Many counties in the Bible Belt state began issuing the licenses to same-sex couples after the latest strongly worded order from U.S. District Judge Callie Granade. She said Thursday that a judge could no longer deny marriage licenses to gays and lesbians, reiterating her ruling striking down the state’s ban on same-sex marriage.

“These numbers represent a seismic shift in favor of equality and justice. Resistance to happy, loving and committed same-sex couples getting married is quickly crumbling throughout the state,” said Fred Sainz, a top spokesman for the Human Rights Campaign.

Granade’s ruling enabling same-sex couples to obtain licenses went into effect Monday after the U.S. Supreme Court declined to intervene. But even then, Alabama Chief Justice Roy Moore said county judges were not bound by her decision.

“It’s my duty to speak up when I see the jurisdiction of our courts being intruded by unlawful federal authority,” Moore insisted in an interview with The Associated Press later Monday.

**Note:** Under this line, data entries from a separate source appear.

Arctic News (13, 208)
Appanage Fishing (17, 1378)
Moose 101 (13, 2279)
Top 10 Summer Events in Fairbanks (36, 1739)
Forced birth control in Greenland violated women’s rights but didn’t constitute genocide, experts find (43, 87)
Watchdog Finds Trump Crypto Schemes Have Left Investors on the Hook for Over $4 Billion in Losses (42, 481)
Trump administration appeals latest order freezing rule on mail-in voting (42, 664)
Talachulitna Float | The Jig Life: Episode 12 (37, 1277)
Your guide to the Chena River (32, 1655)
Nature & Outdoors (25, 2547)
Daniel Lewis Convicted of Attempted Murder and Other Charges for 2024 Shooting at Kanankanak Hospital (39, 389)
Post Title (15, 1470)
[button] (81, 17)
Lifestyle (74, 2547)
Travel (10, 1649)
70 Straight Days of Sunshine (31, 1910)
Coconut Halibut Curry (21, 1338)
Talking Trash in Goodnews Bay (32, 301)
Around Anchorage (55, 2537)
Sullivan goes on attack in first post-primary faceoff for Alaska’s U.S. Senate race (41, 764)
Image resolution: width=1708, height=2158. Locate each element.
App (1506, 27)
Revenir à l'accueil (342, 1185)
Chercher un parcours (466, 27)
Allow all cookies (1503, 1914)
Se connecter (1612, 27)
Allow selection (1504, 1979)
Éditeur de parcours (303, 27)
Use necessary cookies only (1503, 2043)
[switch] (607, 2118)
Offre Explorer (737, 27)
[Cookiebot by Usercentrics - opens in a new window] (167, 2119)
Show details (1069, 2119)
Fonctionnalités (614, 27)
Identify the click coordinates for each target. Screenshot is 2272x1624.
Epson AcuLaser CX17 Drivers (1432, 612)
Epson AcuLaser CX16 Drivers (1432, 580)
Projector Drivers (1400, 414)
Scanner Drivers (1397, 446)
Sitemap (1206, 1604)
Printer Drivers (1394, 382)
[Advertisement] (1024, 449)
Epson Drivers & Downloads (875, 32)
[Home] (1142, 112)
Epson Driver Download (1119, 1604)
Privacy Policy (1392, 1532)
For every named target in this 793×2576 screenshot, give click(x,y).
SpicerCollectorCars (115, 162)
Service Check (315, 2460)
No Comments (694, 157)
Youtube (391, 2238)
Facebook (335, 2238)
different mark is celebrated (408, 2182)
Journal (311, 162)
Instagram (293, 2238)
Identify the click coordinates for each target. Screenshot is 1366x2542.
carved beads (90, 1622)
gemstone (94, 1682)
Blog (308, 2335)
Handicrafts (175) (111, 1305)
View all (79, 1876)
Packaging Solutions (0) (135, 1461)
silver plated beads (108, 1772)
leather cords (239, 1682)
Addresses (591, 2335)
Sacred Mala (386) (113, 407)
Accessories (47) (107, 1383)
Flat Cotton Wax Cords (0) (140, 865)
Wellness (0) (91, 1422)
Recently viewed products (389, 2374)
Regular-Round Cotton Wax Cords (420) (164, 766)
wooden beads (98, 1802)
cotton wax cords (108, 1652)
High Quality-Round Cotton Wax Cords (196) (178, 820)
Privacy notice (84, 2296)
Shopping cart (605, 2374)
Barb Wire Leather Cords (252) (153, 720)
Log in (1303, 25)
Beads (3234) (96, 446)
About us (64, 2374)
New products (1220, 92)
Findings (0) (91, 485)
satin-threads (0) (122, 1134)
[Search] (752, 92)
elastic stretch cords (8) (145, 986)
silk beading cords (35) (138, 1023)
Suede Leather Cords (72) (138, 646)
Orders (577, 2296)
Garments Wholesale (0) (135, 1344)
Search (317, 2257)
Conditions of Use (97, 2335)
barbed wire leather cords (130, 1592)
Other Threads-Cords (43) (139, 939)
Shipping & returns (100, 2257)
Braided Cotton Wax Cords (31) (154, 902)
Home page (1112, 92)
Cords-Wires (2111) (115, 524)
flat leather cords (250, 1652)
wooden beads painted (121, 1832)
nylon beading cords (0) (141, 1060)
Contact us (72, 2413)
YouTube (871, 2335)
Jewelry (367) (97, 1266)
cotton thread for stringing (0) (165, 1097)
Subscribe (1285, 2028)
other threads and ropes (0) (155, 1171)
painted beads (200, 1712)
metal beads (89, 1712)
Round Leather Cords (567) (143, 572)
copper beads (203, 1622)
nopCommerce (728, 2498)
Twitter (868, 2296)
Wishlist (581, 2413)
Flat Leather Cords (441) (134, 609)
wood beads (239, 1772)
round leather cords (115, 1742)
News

Fewer that 12 of Alabama’s 67 counties allowed gays and lesbians to wed on Monday. By Friday that number had jumped to at least 47, according to a count by the HRC. Several others said they would begin issuing licenses to same-sex couples on Monday.

Granade’s ruling made Alabama the 37th state where gays and lesbians can legally wed. It also continued her family legacy of bringing sweeping change to a place where many people didn’t yet welcome it.

Her grandfather was Richard Rives, a federal appellate judge whose rulings helped desegregate the South despite resistance to the Civil Rights movement in the 1950s and 1960s.

“Judge Rives, my grandfather, really is my personal hero,” Granade said during her 2001 Senate confirmation hearing. She denied then that “judicial activism” describes what her grandfather did – or what she might do.

“The issues on which he more or less broke with precedent were ones which really flew in the face of the Constitution,” she said. “I think a judge will always be correct if the decisions that he or she makes are consistent with the plain language of the Constitution.”